Bruxelas — Em um movimento que redesenha uma fronteira institucional até então considerada intocável, a Comissão Europeia decidiu demitir um alto funcionário envolvido no escândalo do Qatargate. Depois de um longo processo disciplinar, o colegiado de comissários pôs fim ao vínculo laboral de Henrik Hololei, ex-diretor-geral da Direção-Geral de Transportes entre 2020 e 2022.
A Vice-Presidente Executiva da Comissão, Henna Virkkunen, havia anunciado em 29 de janeiro a conclusão de um procedimento disciplinar sem revelar nomes. Fontes institucionais confirmaram posteriormente que o caso se referia a Hololei. O inquérito da unidade anti-fraude europeia, o OLAF, já havia sido concluído em julho de 2024 e remetido ao executivo europeu.
Segundo apurações, o cidadão estoniano teria aceitado viagens e estadias em hotéis de luxo oferecidas pela Qatar Airways e por representantes do Emirado durante o período em que a companhia realizava intensa atividade de lobbying para um acordo que lhe garantiria acesso preferencial ao espaço aéreo europeu — acordo que acabou suspenso. A Comissão identificou infrações em três vetores: conflito de interesses, aceitação de presentes de terceiros e divulgação de informação reservada.

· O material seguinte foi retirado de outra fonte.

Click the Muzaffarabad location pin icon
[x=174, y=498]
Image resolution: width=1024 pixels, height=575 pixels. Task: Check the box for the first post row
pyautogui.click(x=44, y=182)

Quando o escândalo estourou em março de 2023, a instituição reagiu com rapidez, endurecendo regras acerca de missões financiadas por entidades externas. Hololei, funcionário com mais de duas décadas de serviço nas estruturas europeias, havia sido afastado cautelarmente após as conclusões do OLAF e recolocado como consultor político na Direção-Geral dos Parcerias Internacionais, mantendo o salário. A decisão anunciada agora pelo colegiado não afetará o direito à pensão de aposentadoria mínima a que funcionários com dez anos de serviço fazem jus, segundo fontes internas.
Trata-se da primeira vez que um quadro desse escalão é desligado da Comissão Europeia, gesto que, simbólica e materialmente, altera os alicerces da governança administrativa comunitária. Em termos de estabilidade institucional, é um movimento decisivo no tabuleiro: sinaliza tolerância reduzida para ambiguidades éticas e tenta restaurar a confiança abalada entre centros de poder e opinião pública.
Do ponto de vista geopolítico e de políticas públicas, a ruptura exibe também uma dimensão preventiva. Ao penalizar um alto funcionário por ligações com interesses externos, a Comissão busca conter a erosão das normas que regulam o acesso de atores privados a decisões estratégicas, especialmente em setores sensíveis como o transporte aéreo.
Na arquitetura mais ampla da Europa, este episódio reitera a necessidade de fortalecer mecanismos de integridade e transparência — não como retórica, mas como prática institucional cotidiana. O caso Hololei deixa claro que mesmo os corredores mais estreitos da burocracia europeia estão sujeitos à tectônica de poder em constante mutação.